Data for this exercise:
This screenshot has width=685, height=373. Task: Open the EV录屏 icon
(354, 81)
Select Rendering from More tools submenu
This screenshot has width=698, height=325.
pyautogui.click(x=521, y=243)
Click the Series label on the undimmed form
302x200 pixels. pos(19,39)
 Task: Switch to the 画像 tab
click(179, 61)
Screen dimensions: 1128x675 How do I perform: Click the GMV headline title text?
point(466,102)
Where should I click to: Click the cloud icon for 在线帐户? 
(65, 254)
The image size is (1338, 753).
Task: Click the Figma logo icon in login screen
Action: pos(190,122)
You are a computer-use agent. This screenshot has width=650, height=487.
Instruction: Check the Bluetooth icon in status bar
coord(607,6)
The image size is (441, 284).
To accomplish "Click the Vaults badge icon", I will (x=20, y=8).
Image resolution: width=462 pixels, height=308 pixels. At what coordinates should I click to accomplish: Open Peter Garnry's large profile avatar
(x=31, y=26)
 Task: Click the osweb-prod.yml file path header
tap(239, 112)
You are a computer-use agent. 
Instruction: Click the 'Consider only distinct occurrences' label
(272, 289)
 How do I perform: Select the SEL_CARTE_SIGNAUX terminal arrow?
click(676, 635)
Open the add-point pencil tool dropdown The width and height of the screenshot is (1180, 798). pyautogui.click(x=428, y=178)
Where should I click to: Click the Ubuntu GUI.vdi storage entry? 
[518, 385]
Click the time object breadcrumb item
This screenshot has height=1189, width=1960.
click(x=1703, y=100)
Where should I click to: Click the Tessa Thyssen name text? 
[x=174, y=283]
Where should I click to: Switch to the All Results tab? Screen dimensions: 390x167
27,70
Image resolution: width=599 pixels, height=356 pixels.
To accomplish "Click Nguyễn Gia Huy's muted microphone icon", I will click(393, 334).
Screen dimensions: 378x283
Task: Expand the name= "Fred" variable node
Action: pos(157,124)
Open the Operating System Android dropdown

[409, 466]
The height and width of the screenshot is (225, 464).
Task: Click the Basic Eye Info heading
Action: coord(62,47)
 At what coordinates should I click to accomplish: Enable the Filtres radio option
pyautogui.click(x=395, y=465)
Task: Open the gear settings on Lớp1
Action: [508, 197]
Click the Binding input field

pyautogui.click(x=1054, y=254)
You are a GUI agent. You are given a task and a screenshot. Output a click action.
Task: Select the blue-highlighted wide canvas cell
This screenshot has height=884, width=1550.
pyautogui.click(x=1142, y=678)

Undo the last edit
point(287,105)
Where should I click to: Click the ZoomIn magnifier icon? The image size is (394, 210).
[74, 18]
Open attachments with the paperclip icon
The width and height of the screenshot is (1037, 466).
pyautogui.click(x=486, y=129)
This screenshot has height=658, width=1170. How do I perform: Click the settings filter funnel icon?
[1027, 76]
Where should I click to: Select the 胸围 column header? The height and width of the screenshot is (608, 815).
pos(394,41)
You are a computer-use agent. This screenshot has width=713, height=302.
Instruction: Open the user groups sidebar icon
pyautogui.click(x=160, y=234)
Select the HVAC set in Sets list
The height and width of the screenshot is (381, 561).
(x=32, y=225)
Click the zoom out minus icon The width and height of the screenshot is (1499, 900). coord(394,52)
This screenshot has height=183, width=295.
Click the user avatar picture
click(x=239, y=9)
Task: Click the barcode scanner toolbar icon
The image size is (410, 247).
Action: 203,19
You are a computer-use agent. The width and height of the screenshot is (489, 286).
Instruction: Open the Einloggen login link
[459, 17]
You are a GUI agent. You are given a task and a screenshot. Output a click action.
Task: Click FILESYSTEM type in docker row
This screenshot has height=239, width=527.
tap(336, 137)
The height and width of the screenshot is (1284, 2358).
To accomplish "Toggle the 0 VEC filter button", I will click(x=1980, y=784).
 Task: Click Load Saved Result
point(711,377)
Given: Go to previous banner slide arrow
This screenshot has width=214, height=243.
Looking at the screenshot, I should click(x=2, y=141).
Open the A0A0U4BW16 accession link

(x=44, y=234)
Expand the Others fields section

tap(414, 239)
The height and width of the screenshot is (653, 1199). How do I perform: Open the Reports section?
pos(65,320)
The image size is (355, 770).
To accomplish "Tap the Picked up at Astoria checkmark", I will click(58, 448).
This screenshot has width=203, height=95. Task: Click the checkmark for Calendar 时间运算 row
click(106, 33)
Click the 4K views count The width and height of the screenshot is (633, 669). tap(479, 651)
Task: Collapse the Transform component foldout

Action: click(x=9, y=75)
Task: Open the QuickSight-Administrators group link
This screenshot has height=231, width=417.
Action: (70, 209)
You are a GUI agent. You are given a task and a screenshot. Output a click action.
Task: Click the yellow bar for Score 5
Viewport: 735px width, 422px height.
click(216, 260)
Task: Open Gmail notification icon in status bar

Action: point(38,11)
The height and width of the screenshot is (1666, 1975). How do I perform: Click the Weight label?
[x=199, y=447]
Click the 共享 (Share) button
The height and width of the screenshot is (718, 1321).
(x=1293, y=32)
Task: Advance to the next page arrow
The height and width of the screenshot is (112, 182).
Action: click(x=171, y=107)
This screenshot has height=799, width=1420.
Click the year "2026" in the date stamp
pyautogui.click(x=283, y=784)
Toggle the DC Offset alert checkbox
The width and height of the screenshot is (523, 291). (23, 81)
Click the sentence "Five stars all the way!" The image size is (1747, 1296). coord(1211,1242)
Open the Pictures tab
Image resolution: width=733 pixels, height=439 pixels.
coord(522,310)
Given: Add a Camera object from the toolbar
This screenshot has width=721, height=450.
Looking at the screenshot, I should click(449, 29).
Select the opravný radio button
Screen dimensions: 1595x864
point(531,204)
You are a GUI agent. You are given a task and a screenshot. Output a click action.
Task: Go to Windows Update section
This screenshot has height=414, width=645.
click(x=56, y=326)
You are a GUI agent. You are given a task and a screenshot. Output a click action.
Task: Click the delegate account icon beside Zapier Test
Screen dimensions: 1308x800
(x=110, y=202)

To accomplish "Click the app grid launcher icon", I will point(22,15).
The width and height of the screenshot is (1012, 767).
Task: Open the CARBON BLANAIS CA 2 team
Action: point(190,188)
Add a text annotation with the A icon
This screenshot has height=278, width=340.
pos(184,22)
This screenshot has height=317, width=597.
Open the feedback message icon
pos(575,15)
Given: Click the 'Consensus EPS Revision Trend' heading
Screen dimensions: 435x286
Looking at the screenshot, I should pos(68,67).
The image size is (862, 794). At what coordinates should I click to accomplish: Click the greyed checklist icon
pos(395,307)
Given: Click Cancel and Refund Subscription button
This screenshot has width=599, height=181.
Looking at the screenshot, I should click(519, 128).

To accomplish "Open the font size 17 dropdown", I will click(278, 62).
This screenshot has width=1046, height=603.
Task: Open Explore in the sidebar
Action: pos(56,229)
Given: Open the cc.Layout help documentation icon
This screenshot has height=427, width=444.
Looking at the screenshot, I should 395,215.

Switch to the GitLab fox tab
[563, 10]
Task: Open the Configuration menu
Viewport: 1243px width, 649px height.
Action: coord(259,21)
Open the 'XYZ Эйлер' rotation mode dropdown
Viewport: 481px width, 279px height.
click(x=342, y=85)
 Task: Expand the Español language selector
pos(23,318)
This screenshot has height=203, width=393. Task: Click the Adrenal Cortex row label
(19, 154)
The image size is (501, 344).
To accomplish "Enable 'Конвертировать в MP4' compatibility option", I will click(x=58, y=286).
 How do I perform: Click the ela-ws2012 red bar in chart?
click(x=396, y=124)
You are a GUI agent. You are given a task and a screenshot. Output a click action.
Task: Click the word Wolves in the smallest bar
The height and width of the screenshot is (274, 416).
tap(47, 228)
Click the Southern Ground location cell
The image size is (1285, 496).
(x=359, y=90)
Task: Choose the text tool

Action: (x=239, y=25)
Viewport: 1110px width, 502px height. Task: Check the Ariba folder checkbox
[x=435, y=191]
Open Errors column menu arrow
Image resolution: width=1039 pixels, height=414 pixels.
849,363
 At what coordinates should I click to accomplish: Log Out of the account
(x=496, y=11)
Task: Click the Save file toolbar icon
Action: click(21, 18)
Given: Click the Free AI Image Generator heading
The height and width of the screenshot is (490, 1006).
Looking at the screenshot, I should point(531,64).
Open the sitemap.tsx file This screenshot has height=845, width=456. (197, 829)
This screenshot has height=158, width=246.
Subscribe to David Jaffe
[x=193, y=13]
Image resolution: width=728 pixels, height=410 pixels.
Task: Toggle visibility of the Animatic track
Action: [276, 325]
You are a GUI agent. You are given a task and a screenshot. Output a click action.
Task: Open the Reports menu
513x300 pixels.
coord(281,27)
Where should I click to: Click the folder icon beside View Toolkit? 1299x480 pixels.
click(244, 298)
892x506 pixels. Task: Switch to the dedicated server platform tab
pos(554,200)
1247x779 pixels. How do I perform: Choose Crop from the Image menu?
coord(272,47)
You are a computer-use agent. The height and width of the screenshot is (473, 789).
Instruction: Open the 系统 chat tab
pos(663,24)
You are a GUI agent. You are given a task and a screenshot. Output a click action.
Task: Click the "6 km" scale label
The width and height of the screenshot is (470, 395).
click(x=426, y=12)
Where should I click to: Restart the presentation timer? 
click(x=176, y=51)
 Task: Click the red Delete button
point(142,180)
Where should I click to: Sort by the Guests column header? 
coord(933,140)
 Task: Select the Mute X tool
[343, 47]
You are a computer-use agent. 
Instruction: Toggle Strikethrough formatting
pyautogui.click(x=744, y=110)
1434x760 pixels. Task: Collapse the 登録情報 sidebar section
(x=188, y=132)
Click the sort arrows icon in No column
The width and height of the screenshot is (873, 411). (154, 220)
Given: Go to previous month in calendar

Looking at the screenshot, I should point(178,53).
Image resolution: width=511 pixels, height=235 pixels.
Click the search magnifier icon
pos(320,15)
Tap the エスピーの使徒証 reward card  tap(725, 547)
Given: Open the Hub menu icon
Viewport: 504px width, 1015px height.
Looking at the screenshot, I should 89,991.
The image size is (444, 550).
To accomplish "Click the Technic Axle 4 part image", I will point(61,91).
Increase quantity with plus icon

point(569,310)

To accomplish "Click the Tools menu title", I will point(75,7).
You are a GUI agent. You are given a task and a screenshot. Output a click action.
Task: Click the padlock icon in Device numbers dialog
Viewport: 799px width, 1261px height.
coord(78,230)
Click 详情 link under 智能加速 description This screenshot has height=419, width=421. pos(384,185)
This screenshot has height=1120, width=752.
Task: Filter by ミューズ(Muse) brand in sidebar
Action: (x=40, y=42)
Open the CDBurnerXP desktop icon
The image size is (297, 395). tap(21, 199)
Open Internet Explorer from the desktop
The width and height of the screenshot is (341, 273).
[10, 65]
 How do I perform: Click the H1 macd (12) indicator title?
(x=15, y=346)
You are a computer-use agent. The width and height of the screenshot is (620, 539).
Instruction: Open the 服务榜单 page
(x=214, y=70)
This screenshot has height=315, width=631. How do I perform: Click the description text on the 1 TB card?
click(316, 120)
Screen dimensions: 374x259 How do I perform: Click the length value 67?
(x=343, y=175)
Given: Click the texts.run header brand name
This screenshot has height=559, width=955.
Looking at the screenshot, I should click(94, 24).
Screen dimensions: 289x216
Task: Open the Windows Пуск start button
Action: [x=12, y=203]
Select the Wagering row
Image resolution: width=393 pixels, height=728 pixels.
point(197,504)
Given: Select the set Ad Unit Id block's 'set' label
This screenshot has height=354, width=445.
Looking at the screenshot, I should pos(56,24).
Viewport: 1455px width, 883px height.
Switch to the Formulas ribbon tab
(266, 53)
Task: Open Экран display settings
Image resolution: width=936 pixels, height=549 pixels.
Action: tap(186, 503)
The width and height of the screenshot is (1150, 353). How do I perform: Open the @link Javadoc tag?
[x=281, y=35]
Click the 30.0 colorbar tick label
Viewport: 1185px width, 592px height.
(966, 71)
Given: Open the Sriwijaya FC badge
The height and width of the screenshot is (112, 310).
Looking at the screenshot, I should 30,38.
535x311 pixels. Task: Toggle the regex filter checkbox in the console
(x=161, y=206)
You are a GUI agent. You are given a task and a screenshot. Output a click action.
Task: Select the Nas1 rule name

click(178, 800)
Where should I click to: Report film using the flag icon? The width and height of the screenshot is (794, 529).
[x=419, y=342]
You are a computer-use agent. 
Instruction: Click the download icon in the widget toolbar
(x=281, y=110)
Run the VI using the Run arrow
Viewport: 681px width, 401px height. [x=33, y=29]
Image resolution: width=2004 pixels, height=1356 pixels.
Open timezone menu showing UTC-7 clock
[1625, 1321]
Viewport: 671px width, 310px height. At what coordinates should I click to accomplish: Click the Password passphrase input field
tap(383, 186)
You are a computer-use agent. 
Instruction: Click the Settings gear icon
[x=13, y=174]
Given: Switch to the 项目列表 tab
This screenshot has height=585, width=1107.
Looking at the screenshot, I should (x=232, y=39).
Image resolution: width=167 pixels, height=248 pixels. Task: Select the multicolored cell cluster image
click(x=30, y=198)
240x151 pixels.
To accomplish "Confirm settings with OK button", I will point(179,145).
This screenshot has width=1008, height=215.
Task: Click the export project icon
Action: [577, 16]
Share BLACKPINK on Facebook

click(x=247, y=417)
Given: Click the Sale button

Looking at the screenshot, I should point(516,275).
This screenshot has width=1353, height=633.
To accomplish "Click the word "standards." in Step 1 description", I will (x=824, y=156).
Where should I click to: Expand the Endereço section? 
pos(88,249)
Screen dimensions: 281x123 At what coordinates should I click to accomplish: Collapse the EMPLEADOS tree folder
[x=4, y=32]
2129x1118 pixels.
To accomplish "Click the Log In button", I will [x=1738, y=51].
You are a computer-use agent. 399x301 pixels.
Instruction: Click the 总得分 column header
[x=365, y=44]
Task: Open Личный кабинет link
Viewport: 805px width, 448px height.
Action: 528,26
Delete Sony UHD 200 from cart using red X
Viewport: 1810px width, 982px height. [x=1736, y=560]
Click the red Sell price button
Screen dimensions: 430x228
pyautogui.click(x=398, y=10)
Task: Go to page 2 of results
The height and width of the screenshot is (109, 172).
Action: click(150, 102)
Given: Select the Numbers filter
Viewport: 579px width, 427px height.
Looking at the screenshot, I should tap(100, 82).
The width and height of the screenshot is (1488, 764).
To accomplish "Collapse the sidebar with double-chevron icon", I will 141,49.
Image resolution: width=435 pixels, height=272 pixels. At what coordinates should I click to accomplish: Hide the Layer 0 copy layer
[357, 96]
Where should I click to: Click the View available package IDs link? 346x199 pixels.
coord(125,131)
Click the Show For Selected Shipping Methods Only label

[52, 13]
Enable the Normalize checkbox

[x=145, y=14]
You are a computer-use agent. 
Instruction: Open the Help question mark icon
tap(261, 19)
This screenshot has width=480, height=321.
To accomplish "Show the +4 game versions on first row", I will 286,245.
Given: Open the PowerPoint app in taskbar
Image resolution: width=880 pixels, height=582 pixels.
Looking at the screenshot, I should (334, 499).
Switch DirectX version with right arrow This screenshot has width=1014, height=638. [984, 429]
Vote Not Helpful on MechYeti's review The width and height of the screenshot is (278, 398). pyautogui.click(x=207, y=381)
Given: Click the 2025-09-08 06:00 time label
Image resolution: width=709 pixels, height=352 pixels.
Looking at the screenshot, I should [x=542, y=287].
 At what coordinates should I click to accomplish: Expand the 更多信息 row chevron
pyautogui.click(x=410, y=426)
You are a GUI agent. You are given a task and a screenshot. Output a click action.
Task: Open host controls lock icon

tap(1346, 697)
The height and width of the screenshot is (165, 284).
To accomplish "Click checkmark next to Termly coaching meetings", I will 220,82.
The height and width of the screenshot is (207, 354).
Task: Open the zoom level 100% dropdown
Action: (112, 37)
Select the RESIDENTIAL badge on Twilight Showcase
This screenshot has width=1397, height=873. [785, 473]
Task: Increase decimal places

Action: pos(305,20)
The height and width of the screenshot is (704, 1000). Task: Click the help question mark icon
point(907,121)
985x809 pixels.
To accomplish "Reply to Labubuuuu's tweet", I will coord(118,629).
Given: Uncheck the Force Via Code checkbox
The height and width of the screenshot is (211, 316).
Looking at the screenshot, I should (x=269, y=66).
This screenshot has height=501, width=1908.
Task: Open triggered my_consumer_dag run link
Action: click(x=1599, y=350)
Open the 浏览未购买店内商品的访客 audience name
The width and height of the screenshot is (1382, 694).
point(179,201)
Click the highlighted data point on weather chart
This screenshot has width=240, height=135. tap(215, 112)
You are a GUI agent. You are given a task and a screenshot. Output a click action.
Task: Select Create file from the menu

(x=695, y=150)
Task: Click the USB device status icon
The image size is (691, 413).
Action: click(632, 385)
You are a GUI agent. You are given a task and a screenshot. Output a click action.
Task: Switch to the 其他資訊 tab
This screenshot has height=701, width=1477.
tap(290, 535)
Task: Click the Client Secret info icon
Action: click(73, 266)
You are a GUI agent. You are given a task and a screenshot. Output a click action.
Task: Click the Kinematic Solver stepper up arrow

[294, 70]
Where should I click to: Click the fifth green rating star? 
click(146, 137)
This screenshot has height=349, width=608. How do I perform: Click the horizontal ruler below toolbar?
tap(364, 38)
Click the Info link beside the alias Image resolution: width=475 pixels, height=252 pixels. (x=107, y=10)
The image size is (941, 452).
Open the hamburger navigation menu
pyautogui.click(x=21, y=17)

Goal: Give the entries above, between the line holding "The image size is (941, 452)." and the last line, inclusive, as a two-column CSV with the header task,action. Write one row per entry, put each field in quotation marks, and replace line breaks with spaces.

Exercise solution:
task,action
"The image size is (941, 452). Open the hamburger navigation menu","pyautogui.click(x=21, y=17)"